_PAGE:_
=-=-=
# User routes on the site
## Description
**Clickstream** is a sequence of user actions on a website. It allows you to understand how users interact with the site. In this task, you need to find the most frequent custom routes.

## Input data
Input data is а table with clickstream data in file `hdfs:/data/clickstream.csv`.

### Table structure
* `user_id (int)` - Unique user identifier.
* `session_id (int)` - Unique identifier for the user session. The user's session lasts until the identifier changes.
* `event_type (string)` - Event type from the list:
    * **page** - visit to the page
    * **event** - any action on the page
    * <b>&lt;custom&gt;</b> - string with any other type
* `event_type (string)` - Page on the site.
* `timestamp (int)` - Unix-timestamp of action.

### Browser errors
Errors can sometimes occur in the user's browser - after such an error appears, we can no longer trust the data of this session and all the following lines after the error or at the same time with it are considered corrupted and **should not be counted** in statistics.

When an error occurs on the page, a random string containing the word **error** will be written to the `event_type` field.
=-=-=
_DATA EXCERPT:_
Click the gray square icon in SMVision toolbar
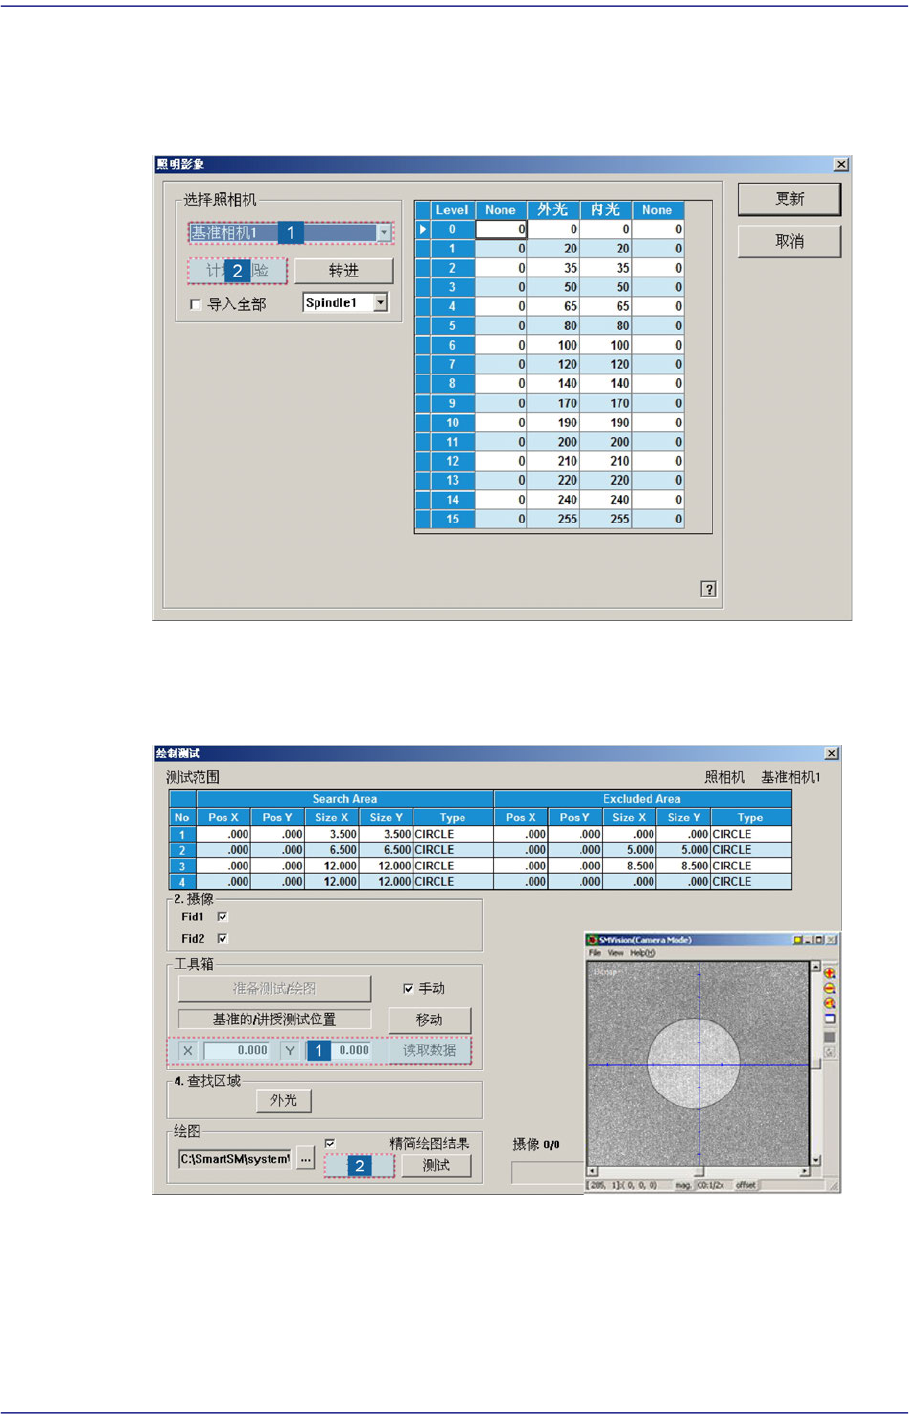The width and height of the screenshot is (909, 1424). (829, 1037)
=-=-=
_THE REQUEST:_
Carry on the description of user routes on the site, picking up right after its final sentence, the one ending "will be written to the `event_type` field."

_FINAL ANSWER:_
### Sample of user session
<pre>
+-------+----------+------------+----------+----------+
|user_id|session_id|  event_type|event_page| timestamp|
+-------+----------+------------+----------+----------+
|    562|       507|        page|      main|1620494781|
|    562|       507|       event|      main|1620494788|
|    562|       507|       event|      main|1620494798|
|    562|       507|        page|    family|1620494820|
|    562|       507|       event|    family|1620494828|
|    562|       507|        page|      main|1620494848|
|    562|       507|wNaxLlerrorU|      main|1620494865|
|    562|       507|       event|      main|1620494873|
|    562|       507|        page|      news|1620494875|
|    562|       507|        page|   tariffs|1620494876|
|    562|       507|       event|   tariffs|1620494884|
|    562|       514|        page|      main|1620728918|
|    562|       514|       event|      main|1620729174|
|    562|       514|        page|   archive|1620729674|
|    562|       514|        page|     bonus|1620729797|
|    562|       514|        page|   tariffs|1620731090|
|    562|       514|       event|   tariffs|1620731187|
+-------+----------+------------+----------+----------+
</pre>

#### Correct user routes for a given user:
* **Session 507**: main-family-main
* **Session 514**: main-archive-bonus-tariffs

Route elements are ordered by the time they appear in the clickstream, from earliest to latest.

The route must be accounted for completely before the end of the session or an error in the session.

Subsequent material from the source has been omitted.